> **Data for processing**:

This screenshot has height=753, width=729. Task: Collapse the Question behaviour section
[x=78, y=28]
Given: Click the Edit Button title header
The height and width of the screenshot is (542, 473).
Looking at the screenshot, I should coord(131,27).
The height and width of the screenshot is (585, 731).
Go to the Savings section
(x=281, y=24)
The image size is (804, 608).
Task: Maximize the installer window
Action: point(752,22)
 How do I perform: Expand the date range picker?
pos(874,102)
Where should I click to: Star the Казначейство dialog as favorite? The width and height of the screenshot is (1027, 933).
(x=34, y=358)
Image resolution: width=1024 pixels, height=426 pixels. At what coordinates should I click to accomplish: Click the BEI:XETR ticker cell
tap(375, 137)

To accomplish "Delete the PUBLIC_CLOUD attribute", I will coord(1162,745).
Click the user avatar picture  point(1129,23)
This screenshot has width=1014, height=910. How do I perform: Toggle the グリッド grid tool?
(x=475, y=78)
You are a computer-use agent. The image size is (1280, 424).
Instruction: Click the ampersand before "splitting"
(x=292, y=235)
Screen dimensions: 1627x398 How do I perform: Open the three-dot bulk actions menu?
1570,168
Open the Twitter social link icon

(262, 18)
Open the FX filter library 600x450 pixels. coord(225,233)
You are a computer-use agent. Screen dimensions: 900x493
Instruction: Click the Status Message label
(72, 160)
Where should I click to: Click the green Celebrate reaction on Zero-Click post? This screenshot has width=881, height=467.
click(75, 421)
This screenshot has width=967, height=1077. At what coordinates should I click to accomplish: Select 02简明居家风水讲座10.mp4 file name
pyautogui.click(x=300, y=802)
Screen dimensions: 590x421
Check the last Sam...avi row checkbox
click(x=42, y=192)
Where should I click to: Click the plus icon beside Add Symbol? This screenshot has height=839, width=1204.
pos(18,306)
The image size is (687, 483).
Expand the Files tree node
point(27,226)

> **Task brief**:
After locating the line with "Where should I click to: Star" in the material above, return it and each line after it exactly, ending at the line with "You are a computer-use agent. The".

> **Response to this exercise**:
Where should I click to: Star the Казначейство dialog as favorite? The width and height of the screenshot is (1027, 933).
(x=34, y=358)
Image resolution: width=1024 pixels, height=426 pixels. At what coordinates should I click to accomplish: Click the BEI:XETR ticker cell
tap(375, 137)

To accomplish "Delete the PUBLIC_CLOUD attribute", I will coord(1162,745).
Click the user avatar picture  point(1129,23)
This screenshot has width=1014, height=910. How do I perform: Toggle the グリッド grid tool?
(x=475, y=78)
You are a computer-use agent. The image size is (1280, 424).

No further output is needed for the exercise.